I don't know if the statistics are out there, but I would guess there isn't much of a difference between whites who are brought up by poor, uneducated teenage girls with poor, uneducated parents of her own.
What the book shows in excruciating detail is the self-serving monopoly educationists have by dominating all levels of decision-making. They are primarily the faculties of the teacher training colleges but also dominate state education departments and they recommend policies to enrich themselves.
The most obvious example is the current push to cut class sizes which will mean more work for them to train all the more teachers. I have been in university faculty meethings where decisions were all about making sure we had enough warm bodies to justify our jobs, so I know he is right.
Schools require licensed teachers and to get the degree to teach it takes 5 years in many states. The extra year is to prepare the new teachers for the class room. That is the theory -- but only in theory.
In reality teacher education is about 90% socialist brain-washing and very little is taught in "schools of education" except "feel good" emotional based fantacies of a brave new world where Mao is the god of choice.
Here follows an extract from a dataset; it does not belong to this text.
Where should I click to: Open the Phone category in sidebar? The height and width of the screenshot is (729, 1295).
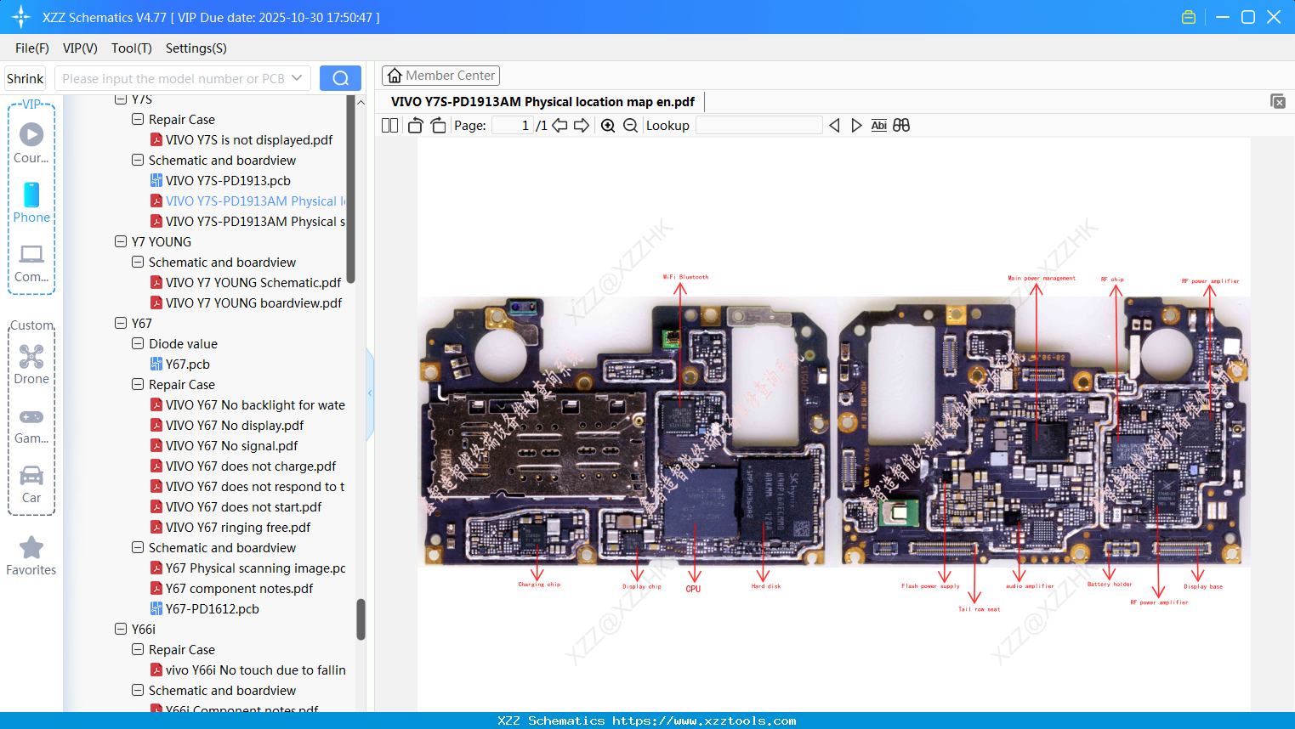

It is no wonder that over 50% of new teachers don't last and go out and sell insurance.
John MacQuorter has a long discussion of this subject from a black perspective. In my opinion, a lot of the problem that we still face comes from the fact that we have allowed a black mob to extort society and rob us of our egalitarian ideas by supporting a racist construct called "the black community." I'll bet that if you tested the teachers in those low performing black schools, you woulod find out they got their jobs mostly because of their skin color, and they are not qualified to teach. Until we get to the point where we do the right thing even if race-baiters call us racists or uncle toms we will have a part of our population oppressed by the ambitions of charlatans.
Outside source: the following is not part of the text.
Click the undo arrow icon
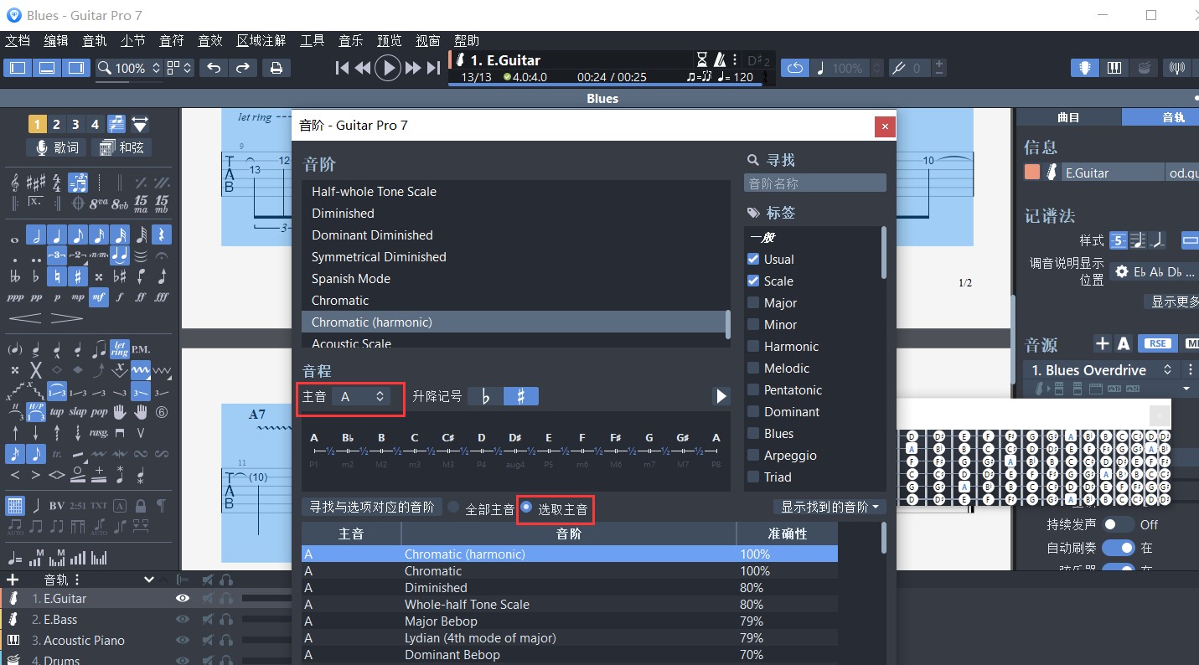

John McWhorter is awesome. "Losing the Race" is a great read.
It's not like all these breeders sitting around on government assistance don't have the time on their hands to work with their kids.
It has generational and cultural aspects for sure. My family and my wife's have both worked hard to escape the white trash culture. I know where I came from and it can be done, but certainly not by looking to the government to steal money from others to maintain our lifestyles.
Given those statistics, what is the correct response? Too often it is to assign a babysitter or a series of babysitters who teach nothing. The worst schools are revolving doors teachrs want to get out of. I am pleased to say that next year Palm Beach county will pay teachers at failing schools 20% more in an effort to build some seniority and committment in those buildings. isadvantaged children need the best schools, not the worst.